Reproduce word for word the lines of the material below, starting at the line that contains "Given: Open the user" and ending at the line that contains "Looking at the screenshot, I should (144, 76).", with both of those lines included.
## begin Records for the exercise
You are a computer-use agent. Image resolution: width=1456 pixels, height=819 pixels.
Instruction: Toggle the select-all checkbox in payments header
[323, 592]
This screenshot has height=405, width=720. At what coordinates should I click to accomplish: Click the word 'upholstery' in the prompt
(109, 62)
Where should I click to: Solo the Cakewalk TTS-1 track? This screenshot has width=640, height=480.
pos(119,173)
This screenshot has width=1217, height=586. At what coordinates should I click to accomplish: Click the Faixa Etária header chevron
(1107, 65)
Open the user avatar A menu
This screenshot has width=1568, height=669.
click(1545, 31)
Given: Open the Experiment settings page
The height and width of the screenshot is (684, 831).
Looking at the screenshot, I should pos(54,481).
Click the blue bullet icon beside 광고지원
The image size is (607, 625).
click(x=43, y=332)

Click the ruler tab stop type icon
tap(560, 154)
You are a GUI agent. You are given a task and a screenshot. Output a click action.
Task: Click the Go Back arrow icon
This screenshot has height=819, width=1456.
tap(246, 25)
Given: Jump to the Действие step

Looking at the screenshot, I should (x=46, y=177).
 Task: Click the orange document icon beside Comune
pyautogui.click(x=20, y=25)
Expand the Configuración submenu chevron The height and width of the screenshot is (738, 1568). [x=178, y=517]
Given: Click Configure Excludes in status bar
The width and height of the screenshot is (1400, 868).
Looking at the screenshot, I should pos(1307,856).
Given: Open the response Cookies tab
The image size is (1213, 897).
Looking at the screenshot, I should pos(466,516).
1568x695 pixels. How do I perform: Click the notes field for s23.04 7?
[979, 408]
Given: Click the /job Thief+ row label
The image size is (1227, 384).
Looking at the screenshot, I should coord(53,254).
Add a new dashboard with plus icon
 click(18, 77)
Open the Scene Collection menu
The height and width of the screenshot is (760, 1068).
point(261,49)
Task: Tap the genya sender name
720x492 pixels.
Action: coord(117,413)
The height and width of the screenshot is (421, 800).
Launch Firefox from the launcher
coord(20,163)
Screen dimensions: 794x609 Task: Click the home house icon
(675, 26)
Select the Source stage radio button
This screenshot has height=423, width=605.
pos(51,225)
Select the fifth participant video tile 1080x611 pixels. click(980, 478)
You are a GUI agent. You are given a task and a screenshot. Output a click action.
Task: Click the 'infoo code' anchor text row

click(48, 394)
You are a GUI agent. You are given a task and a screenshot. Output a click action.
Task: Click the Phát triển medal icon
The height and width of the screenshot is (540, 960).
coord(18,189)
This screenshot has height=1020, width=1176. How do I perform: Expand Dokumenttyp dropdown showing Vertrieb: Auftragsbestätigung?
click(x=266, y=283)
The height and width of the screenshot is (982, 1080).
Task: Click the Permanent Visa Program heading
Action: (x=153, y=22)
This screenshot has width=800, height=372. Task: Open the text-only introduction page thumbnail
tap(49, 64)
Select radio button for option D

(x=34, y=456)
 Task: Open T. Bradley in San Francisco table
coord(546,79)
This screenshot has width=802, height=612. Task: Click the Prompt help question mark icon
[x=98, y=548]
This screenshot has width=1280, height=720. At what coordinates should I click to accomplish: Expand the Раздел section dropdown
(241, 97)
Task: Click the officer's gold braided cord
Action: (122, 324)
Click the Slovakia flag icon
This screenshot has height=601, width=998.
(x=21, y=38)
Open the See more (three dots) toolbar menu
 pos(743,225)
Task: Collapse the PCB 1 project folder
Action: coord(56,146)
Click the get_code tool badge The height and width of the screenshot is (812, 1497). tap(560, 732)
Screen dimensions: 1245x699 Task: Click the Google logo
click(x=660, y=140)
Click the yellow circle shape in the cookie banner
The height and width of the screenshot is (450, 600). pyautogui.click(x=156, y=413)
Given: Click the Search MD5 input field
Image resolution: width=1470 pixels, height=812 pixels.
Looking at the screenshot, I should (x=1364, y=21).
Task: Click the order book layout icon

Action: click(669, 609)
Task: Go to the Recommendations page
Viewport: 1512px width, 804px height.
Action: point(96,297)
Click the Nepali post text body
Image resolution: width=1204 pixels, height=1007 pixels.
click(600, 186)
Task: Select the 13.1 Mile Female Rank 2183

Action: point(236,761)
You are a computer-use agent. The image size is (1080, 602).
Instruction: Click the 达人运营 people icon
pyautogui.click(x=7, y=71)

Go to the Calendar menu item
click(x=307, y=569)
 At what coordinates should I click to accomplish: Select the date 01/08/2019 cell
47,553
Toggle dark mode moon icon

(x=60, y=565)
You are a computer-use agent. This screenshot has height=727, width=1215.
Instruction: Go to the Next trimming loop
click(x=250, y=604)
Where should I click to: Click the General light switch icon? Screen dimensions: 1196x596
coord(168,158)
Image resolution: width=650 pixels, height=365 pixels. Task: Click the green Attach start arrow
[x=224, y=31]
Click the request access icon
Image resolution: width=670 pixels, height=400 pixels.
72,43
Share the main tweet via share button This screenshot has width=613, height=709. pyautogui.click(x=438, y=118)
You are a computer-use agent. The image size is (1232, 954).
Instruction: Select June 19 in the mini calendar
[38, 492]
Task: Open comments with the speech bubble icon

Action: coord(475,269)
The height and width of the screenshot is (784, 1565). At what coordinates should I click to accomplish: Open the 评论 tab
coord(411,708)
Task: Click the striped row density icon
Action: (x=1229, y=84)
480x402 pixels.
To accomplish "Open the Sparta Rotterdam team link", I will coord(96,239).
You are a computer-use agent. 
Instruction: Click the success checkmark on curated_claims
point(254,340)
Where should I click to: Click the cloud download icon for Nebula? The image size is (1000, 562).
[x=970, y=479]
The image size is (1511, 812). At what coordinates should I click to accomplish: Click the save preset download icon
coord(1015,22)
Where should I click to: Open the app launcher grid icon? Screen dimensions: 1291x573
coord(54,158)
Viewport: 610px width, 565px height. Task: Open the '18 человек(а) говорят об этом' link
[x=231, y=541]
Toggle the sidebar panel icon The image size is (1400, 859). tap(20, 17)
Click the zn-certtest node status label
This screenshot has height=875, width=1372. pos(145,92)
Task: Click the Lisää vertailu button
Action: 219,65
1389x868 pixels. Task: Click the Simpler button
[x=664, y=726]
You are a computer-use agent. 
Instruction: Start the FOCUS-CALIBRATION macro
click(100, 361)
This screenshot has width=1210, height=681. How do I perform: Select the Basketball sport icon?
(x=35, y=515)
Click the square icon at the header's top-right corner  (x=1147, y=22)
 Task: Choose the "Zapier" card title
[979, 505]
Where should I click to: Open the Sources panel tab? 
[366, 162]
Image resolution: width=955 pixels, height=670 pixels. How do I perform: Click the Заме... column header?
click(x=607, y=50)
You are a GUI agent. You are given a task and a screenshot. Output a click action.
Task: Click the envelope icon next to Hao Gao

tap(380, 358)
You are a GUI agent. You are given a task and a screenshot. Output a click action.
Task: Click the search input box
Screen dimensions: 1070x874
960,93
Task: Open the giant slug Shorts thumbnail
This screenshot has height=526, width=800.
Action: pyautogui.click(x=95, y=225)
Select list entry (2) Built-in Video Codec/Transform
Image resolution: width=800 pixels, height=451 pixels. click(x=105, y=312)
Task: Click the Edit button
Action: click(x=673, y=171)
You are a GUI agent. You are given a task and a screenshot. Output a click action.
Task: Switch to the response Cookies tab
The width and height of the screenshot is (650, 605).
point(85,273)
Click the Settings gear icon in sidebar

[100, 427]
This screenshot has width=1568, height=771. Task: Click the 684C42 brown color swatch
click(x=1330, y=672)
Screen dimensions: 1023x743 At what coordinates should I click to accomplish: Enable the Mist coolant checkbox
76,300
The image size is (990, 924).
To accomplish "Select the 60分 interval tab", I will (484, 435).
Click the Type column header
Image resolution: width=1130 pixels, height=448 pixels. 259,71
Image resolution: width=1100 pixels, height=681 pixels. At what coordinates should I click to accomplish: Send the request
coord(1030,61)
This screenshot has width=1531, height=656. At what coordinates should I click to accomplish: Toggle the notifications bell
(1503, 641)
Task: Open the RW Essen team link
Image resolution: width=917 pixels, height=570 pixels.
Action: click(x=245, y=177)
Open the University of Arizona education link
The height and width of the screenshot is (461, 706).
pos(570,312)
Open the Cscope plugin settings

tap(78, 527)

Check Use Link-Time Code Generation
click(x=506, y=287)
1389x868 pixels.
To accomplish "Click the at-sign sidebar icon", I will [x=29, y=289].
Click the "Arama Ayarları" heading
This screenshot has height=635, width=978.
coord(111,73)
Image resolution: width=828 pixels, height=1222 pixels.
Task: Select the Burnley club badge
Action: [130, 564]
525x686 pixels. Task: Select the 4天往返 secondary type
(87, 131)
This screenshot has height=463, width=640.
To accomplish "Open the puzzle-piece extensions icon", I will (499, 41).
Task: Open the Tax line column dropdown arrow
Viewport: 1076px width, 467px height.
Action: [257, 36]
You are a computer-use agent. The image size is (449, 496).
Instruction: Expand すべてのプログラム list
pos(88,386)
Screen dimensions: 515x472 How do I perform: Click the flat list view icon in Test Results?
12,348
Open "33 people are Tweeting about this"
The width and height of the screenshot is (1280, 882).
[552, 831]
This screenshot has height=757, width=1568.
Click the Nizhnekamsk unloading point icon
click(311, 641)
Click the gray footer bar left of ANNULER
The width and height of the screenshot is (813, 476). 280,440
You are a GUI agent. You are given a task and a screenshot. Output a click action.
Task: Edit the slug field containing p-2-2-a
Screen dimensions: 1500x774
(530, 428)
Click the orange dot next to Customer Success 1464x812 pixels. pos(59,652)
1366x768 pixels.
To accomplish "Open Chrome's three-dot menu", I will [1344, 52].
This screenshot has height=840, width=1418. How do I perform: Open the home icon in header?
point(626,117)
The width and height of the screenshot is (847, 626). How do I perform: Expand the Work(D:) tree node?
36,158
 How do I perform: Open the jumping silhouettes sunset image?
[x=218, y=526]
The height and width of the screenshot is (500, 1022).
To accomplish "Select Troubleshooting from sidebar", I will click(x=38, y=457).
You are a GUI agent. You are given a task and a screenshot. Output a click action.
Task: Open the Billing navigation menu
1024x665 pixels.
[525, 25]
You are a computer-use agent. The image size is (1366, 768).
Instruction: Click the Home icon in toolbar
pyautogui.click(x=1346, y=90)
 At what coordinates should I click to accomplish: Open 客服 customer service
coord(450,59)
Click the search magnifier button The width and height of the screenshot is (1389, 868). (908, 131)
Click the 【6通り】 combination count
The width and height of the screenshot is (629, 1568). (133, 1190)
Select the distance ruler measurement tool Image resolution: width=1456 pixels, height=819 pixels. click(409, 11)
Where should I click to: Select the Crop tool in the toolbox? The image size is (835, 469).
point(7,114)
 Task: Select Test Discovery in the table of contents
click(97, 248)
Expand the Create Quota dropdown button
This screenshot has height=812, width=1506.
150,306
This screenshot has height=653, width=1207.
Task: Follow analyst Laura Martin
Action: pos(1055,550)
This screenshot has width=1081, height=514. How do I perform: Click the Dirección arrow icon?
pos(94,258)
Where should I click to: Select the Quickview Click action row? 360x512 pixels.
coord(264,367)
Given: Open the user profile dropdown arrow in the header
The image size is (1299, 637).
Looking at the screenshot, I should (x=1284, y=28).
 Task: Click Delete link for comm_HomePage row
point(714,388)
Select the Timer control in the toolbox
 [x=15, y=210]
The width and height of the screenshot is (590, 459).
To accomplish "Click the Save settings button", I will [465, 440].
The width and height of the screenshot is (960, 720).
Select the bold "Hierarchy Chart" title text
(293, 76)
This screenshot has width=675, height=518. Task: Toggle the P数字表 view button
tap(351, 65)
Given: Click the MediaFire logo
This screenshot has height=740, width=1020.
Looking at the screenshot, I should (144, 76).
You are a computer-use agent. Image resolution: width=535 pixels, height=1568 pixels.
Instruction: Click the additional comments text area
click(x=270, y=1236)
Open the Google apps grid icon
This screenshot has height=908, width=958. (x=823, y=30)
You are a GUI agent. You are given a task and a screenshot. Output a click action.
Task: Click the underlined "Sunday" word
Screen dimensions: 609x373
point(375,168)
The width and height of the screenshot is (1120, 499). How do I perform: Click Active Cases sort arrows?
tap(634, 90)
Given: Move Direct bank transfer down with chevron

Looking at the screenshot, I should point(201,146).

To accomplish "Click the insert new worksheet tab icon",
## end Records for the exercise
Output for this task:
Given: Open the user profile dropdown arrow in the header
The image size is (1299, 637).
Looking at the screenshot, I should (x=1284, y=28).
 Task: Click Delete link for comm_HomePage row
point(714,388)
Select the Timer control in the toolbox
 [x=15, y=210]
The width and height of the screenshot is (590, 459).
To accomplish "Click the Save settings button", I will [465, 440].
The width and height of the screenshot is (960, 720).
Select the bold "Hierarchy Chart" title text
(293, 76)
This screenshot has width=675, height=518. Task: Toggle the P数字表 view button
tap(351, 65)
Given: Click the MediaFire logo
This screenshot has height=740, width=1020.
Looking at the screenshot, I should (144, 76).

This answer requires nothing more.